AKP ile muhalefetin kitlelere ulaşması konusunda da büyük bir adaletsizlik yaşandı; Başbakan ve Cumhurbaşkanı yüzlerce saat canlı yayın hakkı edinirken, muhalefetin tümü bu rakamın yüzde 10’una dahi ulaşamadı.
En vahimi YSK, Cumhurbaşkanı’nın yolunu açarak muhalefete büyük haksızlık yapılmasına olanak sağladı; yetmedi, meydanları dahi partilerin elinden alıp, seçimde aday olmayan bir kişiye, yani Cumhurbaşkanı’na tahsis etti.
Oysa esas olan partilerin meydanları kullanmasına öncülük etmesiydi.
Anayasa ve yasaların emri gereği, seçimin ‘Adalet ve eşitlik’ prensipleri içinde gerçekleşmesini sağlamakla yükümlü olan YSK’nın bu tutum ve kararları büyük kuşku kaynağı oldu.
Kısacası YSK, bu seçim sürecinde seçmene pek güven vermedi dense yeridir.
Tüm bu olumsuzluklara rağmen seçim gerçekleşti ve millet kararını verdi.
EN KAYBEDENİ ERDOĞAN
Bütün bu adaletsizliklere rağmen, rahatlıkla söylemeli ki muhalefet bu seçimin galibidir, AKP ise kaybedeni.
CHP’nin beklenen oy artışı sağlayamaması tamam tartışmalı bir sorun, ama bu seçimde en önemli konu halkın AKP ve Erdoğan’a vereceği dersti.

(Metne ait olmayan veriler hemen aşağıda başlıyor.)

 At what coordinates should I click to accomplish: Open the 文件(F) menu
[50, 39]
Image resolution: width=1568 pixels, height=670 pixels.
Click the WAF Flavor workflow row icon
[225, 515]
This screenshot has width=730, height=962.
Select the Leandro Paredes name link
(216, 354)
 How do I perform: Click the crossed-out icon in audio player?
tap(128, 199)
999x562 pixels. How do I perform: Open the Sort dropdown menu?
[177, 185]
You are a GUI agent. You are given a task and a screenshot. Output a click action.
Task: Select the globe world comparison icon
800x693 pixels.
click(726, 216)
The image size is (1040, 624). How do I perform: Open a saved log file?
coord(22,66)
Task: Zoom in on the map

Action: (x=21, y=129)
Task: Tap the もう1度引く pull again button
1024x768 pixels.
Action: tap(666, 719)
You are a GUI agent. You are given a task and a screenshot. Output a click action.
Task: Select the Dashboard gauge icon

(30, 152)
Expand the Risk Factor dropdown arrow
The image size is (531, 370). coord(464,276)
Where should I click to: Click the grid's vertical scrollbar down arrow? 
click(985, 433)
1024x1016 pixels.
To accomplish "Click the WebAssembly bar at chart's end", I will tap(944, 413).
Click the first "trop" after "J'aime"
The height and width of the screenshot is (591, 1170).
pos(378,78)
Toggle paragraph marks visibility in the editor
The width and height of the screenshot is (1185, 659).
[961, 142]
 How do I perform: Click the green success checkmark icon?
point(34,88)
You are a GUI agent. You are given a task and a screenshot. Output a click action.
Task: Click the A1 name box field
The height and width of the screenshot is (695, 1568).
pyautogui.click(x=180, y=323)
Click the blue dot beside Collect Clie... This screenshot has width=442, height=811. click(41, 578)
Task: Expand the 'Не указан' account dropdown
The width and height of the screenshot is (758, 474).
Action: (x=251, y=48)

Erdoğan, 400 milletvekili için yola çıktı, iktidar çoğunluğunu dahi kaybetti.
Dahası da var, seçildiği yüzde 52’lik oyu yüzde 41’e çekerek kendisini de tartışmalı bir noktaya taşıdı, başkanlık sevdasını ise eliyle gömdü.
Şu an itibariyle Erdoğan, en kaybeden, en zorda olandır, Davutoğlu’ndan da fazla.
Davutoğlu, istifa ederek belki kendisini kurtarabilir, ama Erdoğan için istifa söz konusu olamayacağına göre, artık çok sancılı günler geçirecek.
Seçmen, Erdoğan’ın otoriter tavrına ‘Dur’ dedi, “Seni Cumhurbaşkanı seçtik, başkan değil, parti başkanlığını da unut” mesajını alamadığı için cezalandırdı.
Öyle bir cezalandırma ki demokrasi adına büyük bir kazanım.
Hiç sağa-sola, CHP’ye, başkasına yüklenmeye gerek yok; seçmen bu seçimi Erdoğan ve AKP’ye ders vermenin zemini yaptı, teraziyi de hassas kullandı.
AKP’nin, HDP’nin vekilliklerine el koyma planını paramparça etti.
Bunu hem bir oy çalma olarak algıladı hem de ‘AKP’ye ders vermenin’ en kestirme yolu olarak seçti.
Bu açıdan da sonuçlar, AKP’ye iyi bir ders, demokrasi çizgisine yaklaşması için uyarı olmalı, ama Erdoğan’ın bu anlayışı ile mümkün değil.